One need not read far in the New Testament to see why these first disciples so adored their Lord. He was their Savior. They called him by many other names—Messiah, Logos, Son of Man, and Son of God—in their endeavor to do justice to his work and character, but one name shines among all the rest and swings them about it like planets round a sun. He is the Savior. From the annunciation to Joseph, "Thou shalt call his name Jesus; for it is he that shall save his people from their sins" (Matt. 1:21), to the New Song of the Apocalypse (Rev. 5:5-13), the New Testament is written around the central theme of saviorhood. These first disciples were vividly aware of an abysmal need, which had been met in Christ, a great peril from which through him they had escaped; and throughout the New Testament one never loses the accent of astonished gratitude, from folk who were once slaves and now are free, who from victims have been turned to victors. When Wilberforce's long campaign for the freeing of British slaves was at its climax, the population of Jamaica lined the shore for days awaiting the ship that should bring news of Parliament's decision. And when from a boat's prow the messenger cried "Freedom," the island rang with the thanksgiving of the liberated. Such rejoicing one hears in the New Testament. The disciples speak of the freedom wherewith Christ has set them free (Gal. 5:1); they say that they were dead and now are made alive (Rom. 6:11-13); once overwhelmed by sin, they now cry, "More than conquerors" (Rom. 8:37). Nor have they any doubt who is the agent or what is the agency of their salvation: Christ is the Savior and faith the means. "This is the victory that hath overcome the world," they cry, "even our faith" (I John 5:4).

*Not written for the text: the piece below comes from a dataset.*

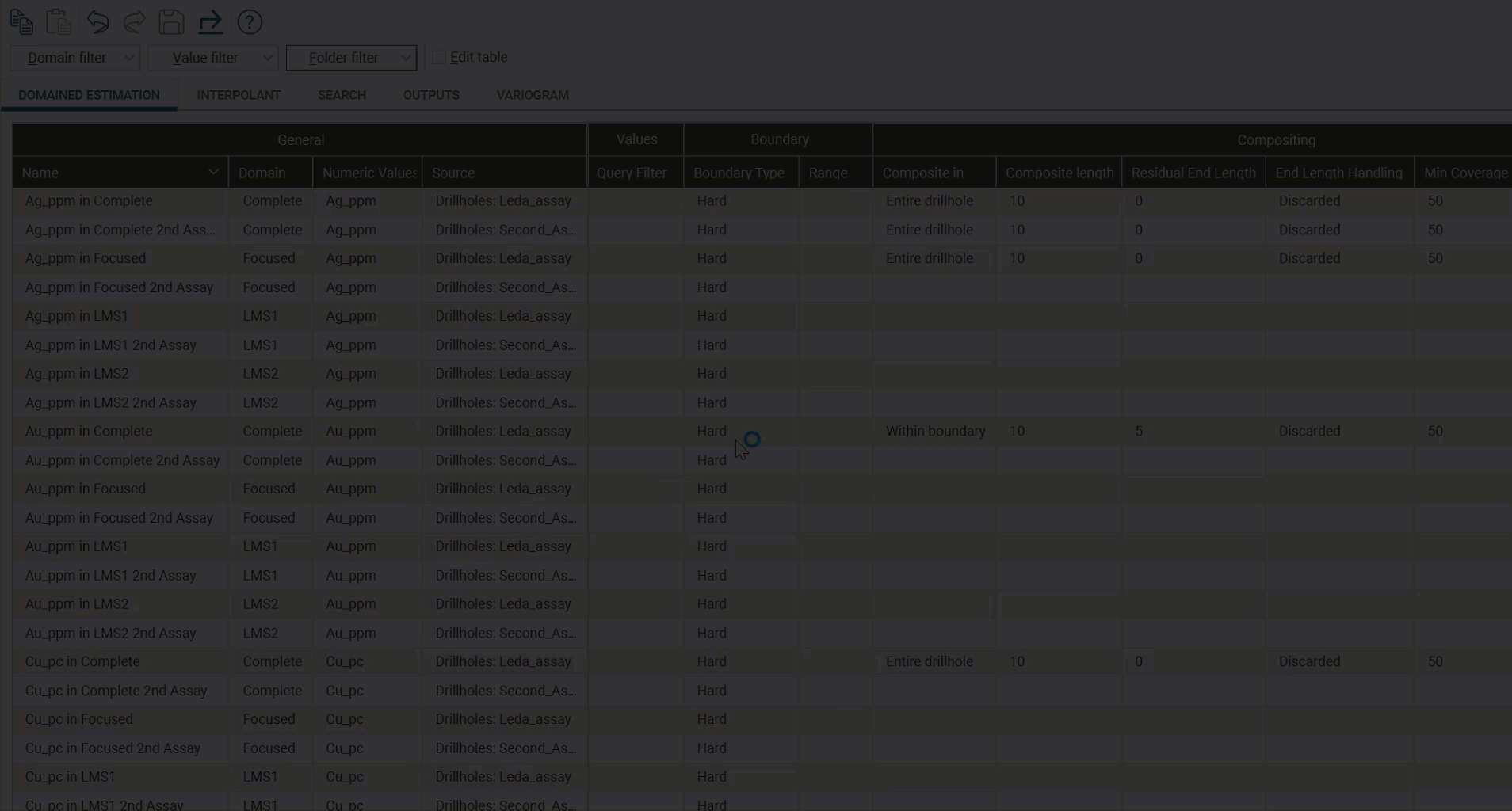Viewport: 1512px width, 811px height.
Task: Open Help via the question mark icon
Action: 250,22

If we are to understand this attitude of the first disciples toward Christ the Savior, we must appreciate as they did the peril from which he rescued them. One cannot understand the meaning of any character who, like Moses, delivered a people from their bondage, unless he deeply feels the importance of the problem to whose solution the man contributed. Moses shines out against the background of a nation's trouble like a star against the midnight sky. When the blackness of the night is gone, the star has vanished, too. The race's deliverers never can retain their brightness in our gratitude unless we keep alive in our remembrance the evil against which they fought. If we would know Moses, we must know Pharaoh; if we would know Wellington, we must know Napoleon. If we are to value truly the great educators, we must estimate aright the blight that ignorance lays on human life. John Howard will be nothing to us, if we do not know the ancient prison system in comparison with which even our modern jails are paradise; and Florence Nightingale will be an empty name, if we cannot imagine the terrors of war without a nurse. Always we must see the stars against the night.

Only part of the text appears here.